## Dettagli del compito
Riprendi il brano sullo scontro tra De Laurentiis e la Figc e prosegui subito dopo la sua ultima frase.

Poi, qualcosa si è rotto. E le parole dell’altro giorno sono la prova che l’armistizio è assai lontano. De Laurentiis, sul palco del teatrino di Corte di Palazzo Reale, nell’evento organizzato per i 130 anni della fondazione del Mattino, è andato giù pesantissimo. Per l’ennesima volta: «Gravina? Non ha fatto niente per tre anni a mezzo. Perché dovrebbe cominciare adesso? Il nostro calcio è tutto da cambiare».
La prima crepa del rapporto è legata a Juventus-Napoli e alla sconfitta a tavolino che in primo e secondo grado venne decretata al Napoli nell’ottobre del 2020. Aurelio De Laurentiis si sentì offeso dal deferimento per la violazione del protocollo sanitario, dalle sentenze e dalla parole usate dai giudici nei verdetti. Ma la scelta della Figc (e della Juventus) di non costituirsi al cospetto del Collegio di Garanzia del Coni (che ribaltò i due provvedimenti) aiutò a rinviare lo scontro. Il motivo scatenante la scelta della Federcalcio di vietare le multiproprietà, introducendo l’obbligo di cedere uno dei club di famiglia entro il 2024, a prescindere dalla serie di appartenza. Ecco, secondo De Laurentiis una norma incostituzionale: perché nel 2018, quando fu acquistato il Bari, superando la concorrenza di altre 10 proposte, in un contesto in cui vigeva la famosa deroga, le regole erano diverse e le multiproprietà erano legali.

## Materiale fornito
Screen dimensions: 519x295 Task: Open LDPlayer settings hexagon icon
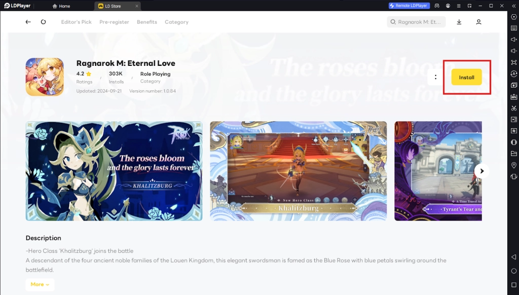[x=514, y=17]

## Risposta attesa
Non è giusto - secondo i De Laurentiis - cambiarle in corsa. Quello delle multiproprietà è la madre delle battaglie sul campo. Che poi si sono portate dietro tutte le altre: come la scelta del presidente della Lega Calcio, Casini, sostenuto fin dal primo giorno proprio da De Laurentiis e Lotito ed eletto per appena un voto (11 contro 9). Attorno all’elezione del presidente della Lega, il vero nodo degli ultimi anni: i fondi di investimento. Che i club alleati di De Laurentiis (e quindi ora con Casini) non vogliono che facciano il proprio ingresso in serie A. Missione compiuta, fino ad ora. E infatti, fin dall’inizio la linea di Casini è stata di “smarcatura” rispetto al passato: per esempio sul famoso indice di liquidità fissato a 0,5 e diventato ammissivo per l’iscrizione già dal prossimo campionato da parte della Figc (il Napoli sarebbe uno dei pochi club a potersi regolarmente iscrivere). La Lega, tramite i propri legali Vaccarella, Mattarella e Presutti, ha però notificato il ricorso al Tribunale Federale Nazionale, al Collegio di Garanzia e al Tar del Lazio il provvedimento contro il manuale di licenze nazionali. Uno scontro istituzionale tra i più eclatanti degli ultimi tempi. Insomma, c’eravamo tanto amati...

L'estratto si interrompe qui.